Ce petit bijou venu de Macédoine en compétition à Berlin et reparti de manière tout à fait scandaleuse bredouille du festival arrive enfin sur nos écrans. Il n’y a pas plus de justice dans le monde du cinéma que dans le monde réel, mais parfois des rééquilibrages bienvenus : alors que Juliette Binoche et son jury n’ont pas su reconnaître une once de qualité à ce merveilleux film – tout occupés qu’elles et ils étaient à primer des films français et/ou prétentieux, le public lui semble au rendez-vous dans les pays où il est déjà sorti.

— Zorica Nusheva – Gospod postoi, imeto i’ e Petrunija (God Exists, Her Name Is Petrunya)
© trigon-film.org

Ironie malheureuse de l’histoire, ce film sort deux jours après l’arrestation d’une femme en Pologne pour avoir collé de petites affiches en ville de la Vierge avec une auréole aux couleurs arc-en-ciel, chose considérée comme une profanation par le ministre de l’intérieur polonais Joachim Brudzinski. Nous sommes bien en 2019, en Europe et, semble-t-il le délit de blasphème réapparaît…

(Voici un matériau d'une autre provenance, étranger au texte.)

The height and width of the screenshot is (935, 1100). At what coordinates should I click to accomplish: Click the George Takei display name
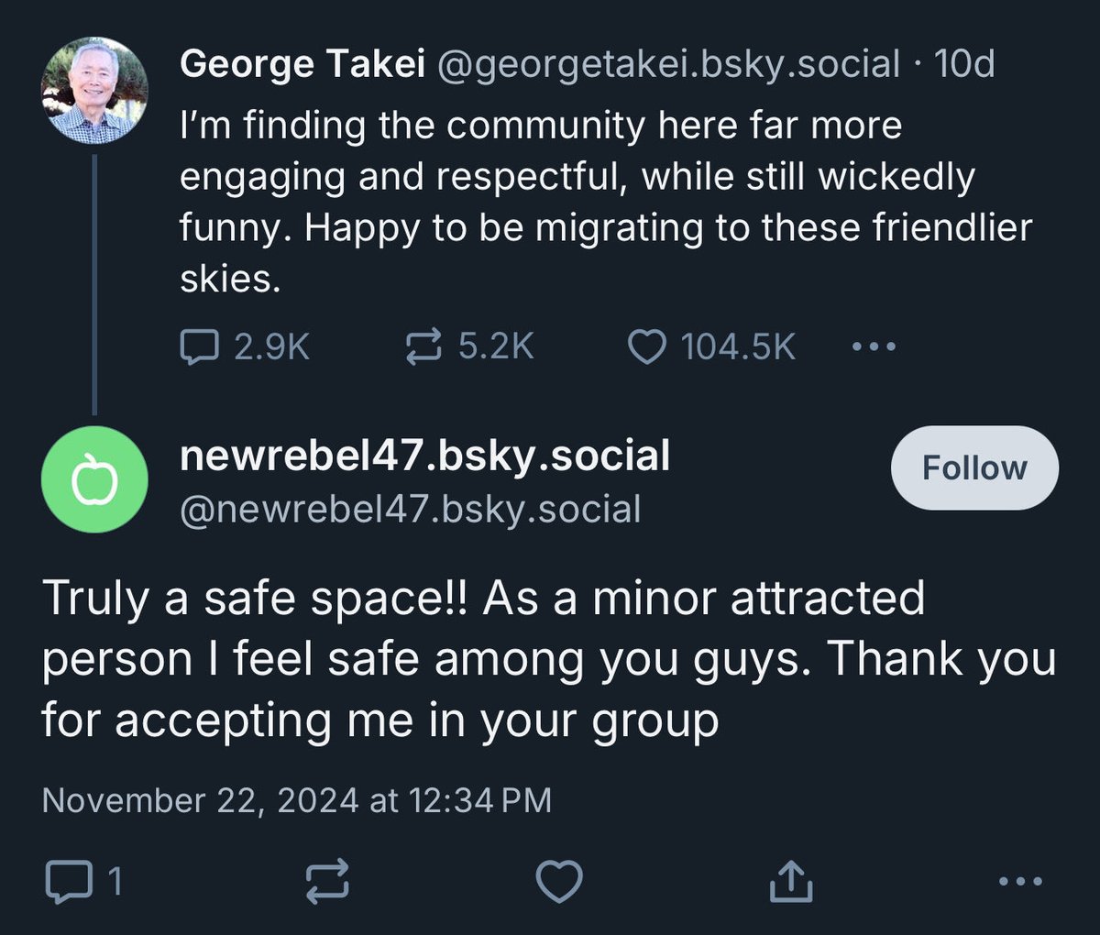click(302, 64)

C’est un peu ce que l’on reproche à  Petrunya, femme de 32 ans diplômée de l’université en histoire que tout le monde traite en petite fille car elle n’a pas de travail et n’est pas mariée. Lorsque, suivant la tradition du mois de janvier, le prêtre de la petite ville de Stip lance une croix en bois dans la rivière, personne ne s’imagine qu’une femme puisse sauter dans l’eau avec les hommes pour essayer de l’attraper et gagner ainsi une année de prospérité et de bonheur. Et pourtant, c’est bien ce que va faire Petrunya ! S’en suivra une série de péripéties pour Petrunya, allant crescendo dans l’intensité de la pression sociale – dans la famille, le voisinage, la police, l’église, les médias et les politiques au niveau national.

La réussite de ce film tient en deux choses très simples : le choix d’une actrice (Zorica Nusheva) qui habite à la perfection ce personnage doté d’une opiniâtreté et d’un sens de l’humour très terriens ; une narration très fine qui n’est jamais dans le manifeste avec une écriture qui permet aux protagonistes d’évoluer au cours du film. Ce scénario est extrêmement intelligent, donnant à montrer la gravité des choses qui se déroulent en ce moment dans toute l’Europe avec les effets de foules, la pression sociale, le retour en force des traditions et rites, le repli sur soi, la régression au niveau des acquis sociétaux  –  même si la tendance est de focaliser sur les pays de l’est – sans accabler le spectateur. Au contraire, il en ressort avec un sourire et ce sentiment diffus que tout n’est pas perdu, désespéré et inéluctable pour peu que l’on se mettre, chacun.e à notre niveau, à résister aux courants délétères qui strient notre monde et son temps présent.

Deux jurys indépendants ne s’y sont eux pas trompés pendant la Berlinale: le film de Teona Strugar Mitevska a reçu avec le prix du jury œcuménique et celui de la Guilde du Film.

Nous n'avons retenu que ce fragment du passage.